─── DATA IN THIS EXERCISE
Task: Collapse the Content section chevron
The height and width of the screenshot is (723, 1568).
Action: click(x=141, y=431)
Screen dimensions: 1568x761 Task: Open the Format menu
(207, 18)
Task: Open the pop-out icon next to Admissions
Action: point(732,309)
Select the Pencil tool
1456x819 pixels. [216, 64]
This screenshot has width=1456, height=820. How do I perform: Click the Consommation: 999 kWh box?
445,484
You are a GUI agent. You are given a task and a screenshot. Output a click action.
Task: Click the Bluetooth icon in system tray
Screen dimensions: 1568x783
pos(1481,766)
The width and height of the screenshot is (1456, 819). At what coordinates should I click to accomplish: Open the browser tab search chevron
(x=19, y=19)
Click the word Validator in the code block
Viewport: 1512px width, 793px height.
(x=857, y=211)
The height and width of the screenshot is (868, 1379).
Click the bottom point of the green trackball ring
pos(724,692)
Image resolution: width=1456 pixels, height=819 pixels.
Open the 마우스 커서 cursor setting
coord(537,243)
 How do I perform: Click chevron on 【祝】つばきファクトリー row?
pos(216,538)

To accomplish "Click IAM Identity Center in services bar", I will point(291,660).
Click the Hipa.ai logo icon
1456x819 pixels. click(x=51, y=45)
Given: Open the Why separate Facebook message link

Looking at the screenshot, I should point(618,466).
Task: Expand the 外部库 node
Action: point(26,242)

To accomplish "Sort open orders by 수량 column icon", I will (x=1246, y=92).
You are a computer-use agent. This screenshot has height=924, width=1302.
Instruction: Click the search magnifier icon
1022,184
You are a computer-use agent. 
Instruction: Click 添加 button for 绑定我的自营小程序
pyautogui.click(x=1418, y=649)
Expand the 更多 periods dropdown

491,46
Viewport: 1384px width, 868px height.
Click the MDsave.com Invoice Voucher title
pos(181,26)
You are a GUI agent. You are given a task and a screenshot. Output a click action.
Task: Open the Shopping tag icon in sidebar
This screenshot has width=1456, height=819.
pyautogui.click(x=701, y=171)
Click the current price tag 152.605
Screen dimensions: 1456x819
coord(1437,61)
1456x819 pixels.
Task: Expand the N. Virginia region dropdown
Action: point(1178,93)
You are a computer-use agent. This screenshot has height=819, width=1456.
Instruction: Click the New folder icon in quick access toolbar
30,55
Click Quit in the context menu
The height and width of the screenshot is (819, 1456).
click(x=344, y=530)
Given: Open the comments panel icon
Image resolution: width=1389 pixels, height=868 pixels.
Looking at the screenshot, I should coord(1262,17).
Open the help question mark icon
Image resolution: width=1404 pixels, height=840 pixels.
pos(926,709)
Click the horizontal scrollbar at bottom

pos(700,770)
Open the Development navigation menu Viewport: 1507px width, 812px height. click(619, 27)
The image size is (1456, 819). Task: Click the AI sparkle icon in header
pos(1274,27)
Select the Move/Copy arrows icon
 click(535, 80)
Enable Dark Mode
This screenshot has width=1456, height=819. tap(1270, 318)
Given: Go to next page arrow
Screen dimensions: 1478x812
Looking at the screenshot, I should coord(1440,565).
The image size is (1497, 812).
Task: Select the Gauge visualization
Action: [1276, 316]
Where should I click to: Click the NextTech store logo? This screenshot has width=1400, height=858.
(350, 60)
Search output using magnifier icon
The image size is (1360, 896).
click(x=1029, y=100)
──────
TASK = Your answer must be the full set of entries, copied exactly.

EXERCISE RESULT =
Task: Collapse the Content section chevron
The height and width of the screenshot is (723, 1568).
Action: click(x=141, y=431)
Screen dimensions: 1568x761 Task: Open the Format menu
(207, 18)
Task: Open the pop-out icon next to Admissions
Action: point(732,309)
Select the Pencil tool
1456x819 pixels. [216, 64]
This screenshot has width=1456, height=820. How do I perform: Click the Consommation: 999 kWh box?
445,484
You are a GUI agent. You are given a task and a screenshot. Output a click action.
Task: Click the Bluetooth icon in system tray
Screen dimensions: 1568x783
pos(1481,766)
The width and height of the screenshot is (1456, 819). At what coordinates should I click to accomplish: Open the browser tab search chevron
(x=19, y=19)
Click the word Validator in the code block
Viewport: 1512px width, 793px height.
(x=857, y=211)
The height and width of the screenshot is (868, 1379).
Click the bottom point of the green trackball ring
pos(724,692)
Image resolution: width=1456 pixels, height=819 pixels.
Open the 마우스 커서 cursor setting
coord(537,243)
 How do I perform: Click chevron on 【祝】つばきファクトリー row?
pos(216,538)

To accomplish "Click IAM Identity Center in services bar", I will point(291,660).
Click the Hipa.ai logo icon
1456x819 pixels. click(x=51, y=45)
Given: Open the Why separate Facebook message link

Looking at the screenshot, I should point(618,466).
Task: Expand the 外部库 node
Action: point(26,242)

To accomplish "Sort open orders by 수량 column icon", I will (x=1246, y=92).
You are a computer-use agent. This screenshot has height=924, width=1302.
Instruction: Click the search magnifier icon
1022,184
You are a computer-use agent. 
Instruction: Click 添加 button for 绑定我的自营小程序
pyautogui.click(x=1418, y=649)
Expand the 更多 periods dropdown

491,46
Viewport: 1384px width, 868px height.
Click the MDsave.com Invoice Voucher title
pos(181,26)
You are a GUI agent. You are given a task and a screenshot. Output a click action.
Task: Open the Shopping tag icon in sidebar
This screenshot has width=1456, height=819.
pyautogui.click(x=701, y=171)
Click the current price tag 152.605
Screen dimensions: 1456x819
coord(1437,61)
1456x819 pixels.
Task: Expand the N. Virginia region dropdown
Action: point(1178,93)
You are a computer-use agent. This screenshot has height=819, width=1456.
Instruction: Click the New folder icon in quick access toolbar
30,55
Click Quit in the context menu
The height and width of the screenshot is (819, 1456).
click(x=344, y=530)
Given: Open the comments panel icon
Image resolution: width=1389 pixels, height=868 pixels.
Looking at the screenshot, I should coord(1262,17).
Open the help question mark icon
Image resolution: width=1404 pixels, height=840 pixels.
pos(926,709)
Click the horizontal scrollbar at bottom

pos(700,770)
Open the Development navigation menu Viewport: 1507px width, 812px height. click(619, 27)
The image size is (1456, 819). Task: Click the AI sparkle icon in header
pos(1274,27)
Select the Move/Copy arrows icon
 click(535, 80)
Enable Dark Mode
This screenshot has width=1456, height=819. tap(1270, 318)
Given: Go to next page arrow
Screen dimensions: 1478x812
Looking at the screenshot, I should coord(1440,565).
The image size is (1497, 812).
Task: Select the Gauge visualization
Action: [1276, 316]
Where should I click to: Click the NextTech store logo? This screenshot has width=1400, height=858.
(350, 60)
Search output using magnifier icon
The image size is (1360, 896).
click(x=1029, y=100)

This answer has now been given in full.